### THE REQUEST
According to the Debian Etch post below, why does commenting out the two firewire lines in z25_persistent-net.rules fail to remove the device? Answer in one to three sentences.

Shallow Thoughts : : 15

Akkana's Musings on Open Source Computing and Technology, Science, and Nature.

Tue, 15 May 2007

Etch: Blacklisting Modules, Udev, and Firewire Networking

The new Debian Etch installation on my laptop was working pretty well. But it had one weirdness: the ethernet card was on eth1, not eth0. ifconfig -a revealed that eth0 was ... something else, with no IP address configured and a really long MAC address. What was it?

Poking around dmesg revealed that it was related to the IEEE 1394 and the eth1394 module. It was firewire networking.

This laptop, being a Vaio, does have a built-in firewire interface (Sony calls it i.Link). The Etch installer, when it detected no network present, had noted that it was "possible, though unlikely" that I might want to use firewire instead, and asked whether to enable it. I declined.

Yet the installed system ended up with firewire networking not only installed, but taking the first network slot, ahead of any network cards. It didn't get in the way of functionality, but it was annoying and clutters the output whenever I type ifconfig -a. Probably took up a little extra boot time and system resources, too. I wanted it gone.

Easier said than done, as it turns out.

I could see two possible approaches.

  1. Figure out who was setting it to eth1, and tell it to ignore the device instead.
  2. Blacklist the kernel module, so it couldn't load at all.

I begain with approach 1. The obvious culprit, of course, was udev. (I had already ruled out hal, by removing it, rebooting and observing that the bogus eth0 was still there.) Poking around /etc/udev/rules.d revealed the file where the naming was happening: z25_persistent-net.rules.

It looks like all you have to do is comment out the two lines for the firewire device in that file. Don't believe it. Upon reboot, udev sees the firewire devices and says "Oops! persistent-net.rules doesn't have a rule for this device. I'd better add one!" and you end up with both your commented-out line, plus a brand new uncommented line. No help.

Where is that controlled? From another file, z45_persistent-net-generator.rules. So all you have to do is edit that file and comment out the lines, right?

### Interface element records
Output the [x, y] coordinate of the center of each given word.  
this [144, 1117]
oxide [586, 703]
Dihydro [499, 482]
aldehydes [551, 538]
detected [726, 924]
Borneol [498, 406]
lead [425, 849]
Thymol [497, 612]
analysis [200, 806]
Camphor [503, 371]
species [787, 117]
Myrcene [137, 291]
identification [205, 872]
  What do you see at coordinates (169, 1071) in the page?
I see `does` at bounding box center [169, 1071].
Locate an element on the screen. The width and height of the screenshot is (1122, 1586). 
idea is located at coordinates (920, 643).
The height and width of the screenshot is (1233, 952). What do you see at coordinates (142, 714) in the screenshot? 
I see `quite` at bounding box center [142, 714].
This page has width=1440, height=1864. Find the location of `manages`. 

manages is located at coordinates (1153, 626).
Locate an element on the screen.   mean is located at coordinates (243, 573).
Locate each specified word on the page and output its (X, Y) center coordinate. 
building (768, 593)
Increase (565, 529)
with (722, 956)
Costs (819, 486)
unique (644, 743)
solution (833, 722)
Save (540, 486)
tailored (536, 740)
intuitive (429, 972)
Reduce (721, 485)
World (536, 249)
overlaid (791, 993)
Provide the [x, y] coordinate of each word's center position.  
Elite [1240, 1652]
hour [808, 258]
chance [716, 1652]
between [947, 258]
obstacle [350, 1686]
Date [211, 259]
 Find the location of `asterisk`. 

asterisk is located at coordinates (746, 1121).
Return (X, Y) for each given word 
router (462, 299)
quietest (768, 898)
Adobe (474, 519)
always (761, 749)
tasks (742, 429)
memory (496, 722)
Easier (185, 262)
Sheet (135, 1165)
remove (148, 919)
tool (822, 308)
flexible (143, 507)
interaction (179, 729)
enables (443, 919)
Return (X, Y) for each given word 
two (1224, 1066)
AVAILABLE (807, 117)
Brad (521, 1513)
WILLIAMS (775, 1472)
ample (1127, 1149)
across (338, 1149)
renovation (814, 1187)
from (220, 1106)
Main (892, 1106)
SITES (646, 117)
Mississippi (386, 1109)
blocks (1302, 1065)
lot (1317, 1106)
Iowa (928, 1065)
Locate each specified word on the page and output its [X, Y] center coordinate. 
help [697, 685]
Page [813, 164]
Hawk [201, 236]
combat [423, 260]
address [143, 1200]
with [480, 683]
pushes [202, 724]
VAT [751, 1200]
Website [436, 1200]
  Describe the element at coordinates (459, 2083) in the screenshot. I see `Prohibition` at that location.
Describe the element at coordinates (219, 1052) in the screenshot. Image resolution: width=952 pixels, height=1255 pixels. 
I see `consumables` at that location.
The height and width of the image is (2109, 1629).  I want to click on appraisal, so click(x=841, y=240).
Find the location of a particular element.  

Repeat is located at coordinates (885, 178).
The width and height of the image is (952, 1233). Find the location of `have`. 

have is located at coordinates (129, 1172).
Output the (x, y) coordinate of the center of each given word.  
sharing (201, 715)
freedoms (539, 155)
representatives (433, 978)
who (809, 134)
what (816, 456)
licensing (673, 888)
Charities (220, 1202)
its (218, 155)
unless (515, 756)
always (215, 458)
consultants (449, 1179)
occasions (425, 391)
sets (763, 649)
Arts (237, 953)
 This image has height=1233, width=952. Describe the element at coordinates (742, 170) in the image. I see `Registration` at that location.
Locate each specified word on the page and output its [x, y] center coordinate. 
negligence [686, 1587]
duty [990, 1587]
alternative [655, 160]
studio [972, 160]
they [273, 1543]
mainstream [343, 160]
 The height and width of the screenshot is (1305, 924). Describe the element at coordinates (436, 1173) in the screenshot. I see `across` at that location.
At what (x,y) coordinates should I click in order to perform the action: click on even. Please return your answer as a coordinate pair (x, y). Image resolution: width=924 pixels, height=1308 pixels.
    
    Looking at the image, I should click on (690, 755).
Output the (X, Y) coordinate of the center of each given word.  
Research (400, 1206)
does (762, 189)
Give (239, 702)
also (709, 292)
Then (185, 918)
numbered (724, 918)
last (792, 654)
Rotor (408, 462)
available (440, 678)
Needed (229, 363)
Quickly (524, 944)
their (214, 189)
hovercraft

### EXERCISE ANSWER
On reboot, udev detects the firewire device and finds no active rule for it in persistent-net.rules, so it adds a new one. The file then holds both the commented-out line and a brand new uncommented line, and the device is still named.